Pike | A quelle race appartient Eric Zemmour?
C’est vrai qu’il est brillant notre Sarkozy international.
C’est vrai qu’il est convaincant avec son ton décisif, incisif, péremptoire et sans l’ombre d’une hésitation lorsqu’il est affirmatif.
Je suis sûr que demain les sondages vont remonter. Un peu comme la bourse. Ca va, ça vient. Et en ce moment elle remonte, enfin aujourd’hui!
Sans doute quelques bonnes nouvelles.
Mais demain?
Demain les commerçants vont acheter aux producteurs, plus cher, et revendre aux consommateurs, moins cher. Bravo!
Demain les propriétaires ne demanderont plus de caution aux locataires, sauf un mois de garantie.

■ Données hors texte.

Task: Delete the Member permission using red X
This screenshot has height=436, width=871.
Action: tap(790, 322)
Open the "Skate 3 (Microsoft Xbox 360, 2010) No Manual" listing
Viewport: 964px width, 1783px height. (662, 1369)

Point final. Bravo encore!
Bravo aussi pour l’indexation du loyer sur l’indice des prix.
J’en connais qui font faire la “gueule”! Mais comme il le dit, il n’est pas le Père Noël.

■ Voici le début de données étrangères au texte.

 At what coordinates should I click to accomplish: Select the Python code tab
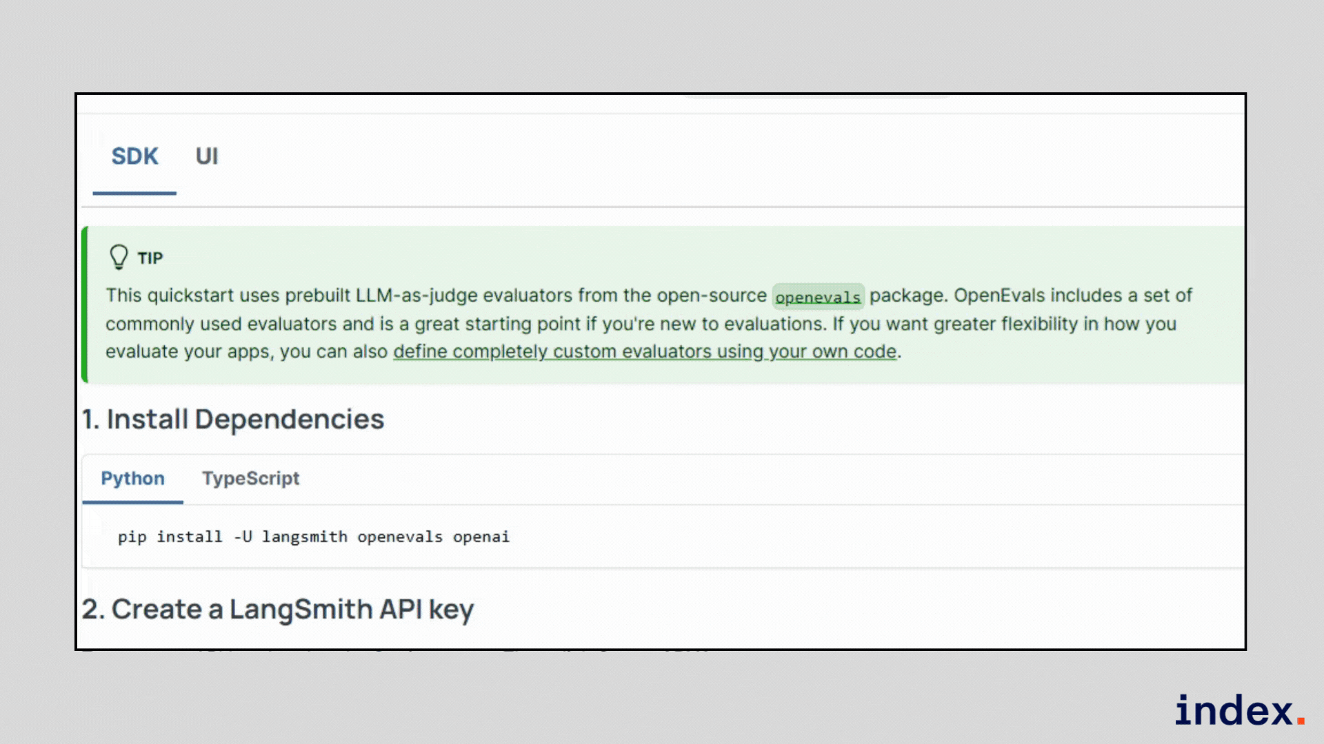(x=132, y=478)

Il aurait pu ajouter “ni Saint Nicolas”!
Bon, je ne me vais pas m’étendre sur tout ce qu’il a promis, comme de travailler le dimanche (et la nuit?), de débloquer les fonds de participation (c’est assez facile), de réhabiliter le travail (il était coupable?), de payer les heures supplémentaires , les RTT dans le public comme dans le privé… Et tout ça sur fond de dialogue avec les partenaires sociaux.
Alors là, c’est pas gagné, surtout avec la claque qu’ils viennent de prendre pour les régimes spéciaux.
Mais où Saint Nicolas risque d’en prendre une, de claque, c’est avec les enfants des banlieues. Et j’ai la vague impression qu’il serait plutôt du côté du saloir que de celui du miracle.
Car, si je suis en accord avec lui sur le fait que nous ne sommes pas au Far-West pour se faire tirer dessus et que les coupables doivent être sanctionnés à la hauteur de leurs actes, il a une fâcheuse tendance à globaliser et mettre tout le monde dans le même panier à salade.
Or chacun sait (enfin presque) qu’il n’en est rien et que la “banlieue” attend autre chose qu’une répression plus prégnante qui ne fera qu’envenimer le sentiment d’abandon, de rejet et de ghetto qu’elle ressent.
Il faut lui proposer des solutions d’avenir qui passent par l’éducation (je me répète, mais c’est le fondement même d’une société), le travail accepté, donc correctement rémunéré, les loisirs partagés, le dialogue ou encore des encouragements répétés (un bon “manager” sait qu’il faut une minute pour critiquer et cinq pour féliciter, et qu’il n’obtient jamais rien quand une décision est imposée et non proposée par celui à qui il veut la faire exécuter).
Attendons le plan de Fadela Amara. Mais je crains le pire quand j’entends des mots comme “immigration non maîtrisée” ou “immigration choisie”.
Enfin pour conclure, j’ai toujours préféré Othello à Iago.